### Supplied information

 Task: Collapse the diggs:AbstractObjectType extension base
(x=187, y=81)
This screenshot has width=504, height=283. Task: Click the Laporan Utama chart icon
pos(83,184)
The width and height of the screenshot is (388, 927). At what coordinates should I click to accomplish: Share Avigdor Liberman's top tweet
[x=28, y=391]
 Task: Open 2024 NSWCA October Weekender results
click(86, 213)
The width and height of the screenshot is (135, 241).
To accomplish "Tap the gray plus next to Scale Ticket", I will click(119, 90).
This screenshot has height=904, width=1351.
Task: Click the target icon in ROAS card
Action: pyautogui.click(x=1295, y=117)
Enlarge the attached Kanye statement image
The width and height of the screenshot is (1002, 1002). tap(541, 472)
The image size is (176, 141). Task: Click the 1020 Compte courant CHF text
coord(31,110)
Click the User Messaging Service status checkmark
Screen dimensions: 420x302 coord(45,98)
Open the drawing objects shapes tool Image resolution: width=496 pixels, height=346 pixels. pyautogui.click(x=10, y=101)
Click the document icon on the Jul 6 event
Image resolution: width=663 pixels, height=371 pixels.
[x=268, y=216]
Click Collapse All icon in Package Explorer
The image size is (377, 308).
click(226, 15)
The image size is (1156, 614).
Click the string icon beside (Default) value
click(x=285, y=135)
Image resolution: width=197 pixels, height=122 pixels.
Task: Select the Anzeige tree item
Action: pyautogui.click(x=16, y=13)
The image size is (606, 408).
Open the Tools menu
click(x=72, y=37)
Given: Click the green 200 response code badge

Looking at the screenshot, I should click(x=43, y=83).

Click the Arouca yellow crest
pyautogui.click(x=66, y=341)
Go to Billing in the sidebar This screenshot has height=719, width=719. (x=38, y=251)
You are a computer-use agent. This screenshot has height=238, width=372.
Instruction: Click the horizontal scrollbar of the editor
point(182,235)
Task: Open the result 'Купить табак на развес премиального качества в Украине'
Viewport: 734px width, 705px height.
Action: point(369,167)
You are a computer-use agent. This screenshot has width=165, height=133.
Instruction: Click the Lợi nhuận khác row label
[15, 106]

######

### Problem statement
Return the complete material exactly as it appears.

### Answer below
 Task: Collapse the diggs:AbstractObjectType extension base
(x=187, y=81)
This screenshot has width=504, height=283. Task: Click the Laporan Utama chart icon
pos(83,184)
The width and height of the screenshot is (388, 927). At what coordinates should I click to accomplish: Share Avigdor Liberman's top tweet
[x=28, y=391]
 Task: Open 2024 NSWCA October Weekender results
click(86, 213)
The width and height of the screenshot is (135, 241).
To accomplish "Tap the gray plus next to Scale Ticket", I will click(119, 90).
This screenshot has height=904, width=1351.
Task: Click the target icon in ROAS card
Action: pyautogui.click(x=1295, y=117)
Enlarge the attached Kanye statement image
The width and height of the screenshot is (1002, 1002). tap(541, 472)
The image size is (176, 141). Task: Click the 1020 Compte courant CHF text
coord(31,110)
Click the User Messaging Service status checkmark
Screen dimensions: 420x302 coord(45,98)
Open the drawing objects shapes tool Image resolution: width=496 pixels, height=346 pixels. pyautogui.click(x=10, y=101)
Click the document icon on the Jul 6 event
Image resolution: width=663 pixels, height=371 pixels.
[x=268, y=216]
Click Collapse All icon in Package Explorer
The image size is (377, 308).
click(226, 15)
The image size is (1156, 614).
Click the string icon beside (Default) value
click(x=285, y=135)
Image resolution: width=197 pixels, height=122 pixels.
Task: Select the Anzeige tree item
Action: pyautogui.click(x=16, y=13)
The image size is (606, 408).
Open the Tools menu
click(x=72, y=37)
Given: Click the green 200 response code badge

Looking at the screenshot, I should click(x=43, y=83).

Click the Arouca yellow crest
pyautogui.click(x=66, y=341)
Go to Billing in the sidebar This screenshot has height=719, width=719. (x=38, y=251)
You are a computer-use agent. This screenshot has height=238, width=372.
Instruction: Click the horizontal scrollbar of the editor
point(182,235)
Task: Open the result 'Купить табак на развес премиального качества в Украине'
Viewport: 734px width, 705px height.
Action: point(369,167)
You are a computer-use agent. This screenshot has width=165, height=133.
Instruction: Click the Lợi nhuận khác row label
[15, 106]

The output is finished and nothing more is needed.